Por César Nogueira
Edgar Allan Poe entrou para a história graças aos seus contos góticos, onde o sobrenatural e o grotesco marcam presença.
Não bastando isso, o escritor inventou a literatura policial, gênero em que se destacam Arthur Conan Doyle e Agatha Christie, e inspirou dezenas de filmes.
Agora, protagoniza O Corvo, de James McTeigue, diretor de V de Vingança. Essa história detetivesca com tons macabros tem uma premissa interessante, mas falha por causa dos personagens de carisma duvidável e arestas na narrativa.
No início do filme, Poe (John Cusack) reclama da falta de dinheiro, mas mesmo assim bebe demais. Além disso, age como se fosse “o” gênio incompreendido. Sua vida dá uma guinada quando um assassino desconhecido age inspirado em suas histórias, como “O Mistério de Maria Roget” e “O Coração Delator”.
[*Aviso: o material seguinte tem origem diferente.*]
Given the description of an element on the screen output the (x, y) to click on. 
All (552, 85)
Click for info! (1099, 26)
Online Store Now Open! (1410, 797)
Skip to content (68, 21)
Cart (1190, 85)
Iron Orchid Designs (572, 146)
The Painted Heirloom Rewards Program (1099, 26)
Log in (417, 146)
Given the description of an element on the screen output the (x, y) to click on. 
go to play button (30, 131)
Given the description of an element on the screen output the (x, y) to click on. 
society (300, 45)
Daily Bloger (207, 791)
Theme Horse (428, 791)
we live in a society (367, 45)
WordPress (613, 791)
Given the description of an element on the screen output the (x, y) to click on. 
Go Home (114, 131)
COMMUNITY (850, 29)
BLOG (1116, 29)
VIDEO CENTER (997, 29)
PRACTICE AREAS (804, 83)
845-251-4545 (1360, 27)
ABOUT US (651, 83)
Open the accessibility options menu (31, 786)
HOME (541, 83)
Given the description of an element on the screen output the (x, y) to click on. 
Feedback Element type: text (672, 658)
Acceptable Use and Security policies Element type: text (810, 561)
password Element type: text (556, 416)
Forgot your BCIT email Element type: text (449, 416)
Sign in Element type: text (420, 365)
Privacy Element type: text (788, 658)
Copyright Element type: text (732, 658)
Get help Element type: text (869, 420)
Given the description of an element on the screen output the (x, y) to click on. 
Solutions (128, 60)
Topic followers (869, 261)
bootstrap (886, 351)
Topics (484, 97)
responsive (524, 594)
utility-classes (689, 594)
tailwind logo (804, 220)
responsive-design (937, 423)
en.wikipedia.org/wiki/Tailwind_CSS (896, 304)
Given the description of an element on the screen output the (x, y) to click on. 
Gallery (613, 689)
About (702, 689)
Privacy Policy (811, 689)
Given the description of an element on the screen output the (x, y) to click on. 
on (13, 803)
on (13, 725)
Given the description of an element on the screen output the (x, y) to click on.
Por isso, o Detetive Fields (Luke Evans) pede a ajuda do escritor para resolver os crimes. Poe o ajuda, principalmente depois que sua amada, Emily (Alice Eve), vira uma peça dos planos do maníaco. Então, protagonista e vilão começam um jogo em que a “realidade” e a “ficção” se misturam e influenciam um ao outro.
Esta dinâmica dá força ao filme, especialmente depois que é o assassino quem começa a inspirar o trabalho do escritor. Igualmente dignas de nota são a fotografia e a direção de arte.
A fotografia compensa enquadramentos sem muita inventividade com a valorização das sombras. Nela, predominam o cinza, para realçar a atmosfera de mistério e horror, e o amarelo, que nos leva para um livro velho, mofado e muito querido.
A direção de arte traz de volta os Estados Unidos da segunda metade do século XIX. Utensílios e prédios mostram um país ainda reverente à Europa e em especial à Inglaterra, sua Metropóle de outros tempos. A maquiagem e o figurino também acertam ao deixarem Cusack parecido com Poe.
Infelizmente, essas qualidades não sustentam uma história em que predominam personagens mal-construídos e com pouco carisma.
Recentemente, Hollywood usa o humor para retratar personagens excêntricos e deslocados da realidade. Como exemplos disso, temos Jack Sparrow e Sherlock Holmes.
No início, o Poe de John Cusack tenta seguir essa linha. Mas o ator transforma o personagem em um mala pedante por causa da sua falta de timing cômico. Na segunda metade da história, o protagonista vira um obstinado genérico, que quer salvar a amada a todo custo.
Tal mudança poderia mostrar múltiplas camadas na construção de um personagem. No entanto, ela apenas evidencia a falta de foco e de criatividade na elaboração do roteiro.
Como assim, Poe, homem sarcástico e sem dinheiro, não trolla Fields nem fala em dinheiro quando este lhe “contrata”?
Os coadjuvantes também tem problemas de vivacidade. Emily parece mais uma peça para fazer o roteiro andar e ficar conforme as convenções de Hollywood do que a representação de uma pessoa.
Por outro lado, o Detetive Fields segue a linha Kristen Stewart de expressividade e não deixa claro quando nem por que ele deixa de desconfiar de Poe e passa a confiar nele (pelo menos é isso que as situações nos levam a pensar).
O Corvo opta por mostrar cadáveres e mutilações de maneira explícita. Felizmente ou não, ele atingiu a sua intenção de chocar o espectador com essas imagens.
Ao fim do filme, me perguntei se todo aquele banho de sangue e vísceras seria realmente necessário para a história. Também imaginei que, se tudo isso ficasse no campo das sugestões, do subentendido, o terror da história teria mais força.
A ideia de O Corvo tem potencial. Este é mostrado quando a história mostra a dinâmica entre o “fato” e a “ficção”. Infelizmente, suas falhas são maiores que seus méritos.
Além disso, o final redentor enfraquece toda a construção feita, ou pelo menos tentada, de Poe.
A frase “Edgar Allan Poe está se mexendo na tumba por causa desse filme” é válida, porque sua falta de graça, coerência e de criatividade traduz bem o que é O Corvo.
P.s.: na minha opinião, o filme seria mais divertido se não se levasse a sério e se, também, tivesse uma matança de zumbis ou monstros do gênero. Imediatamente me lembrei de Abraham Lincoln: Caçador de Vampiros, que pega uma figura histórica e a leva a um ambiente surreal.
E vocês, o que acham de um escritor gótico do século XIX caçando comedores de cérebros ou bebedores de sangue?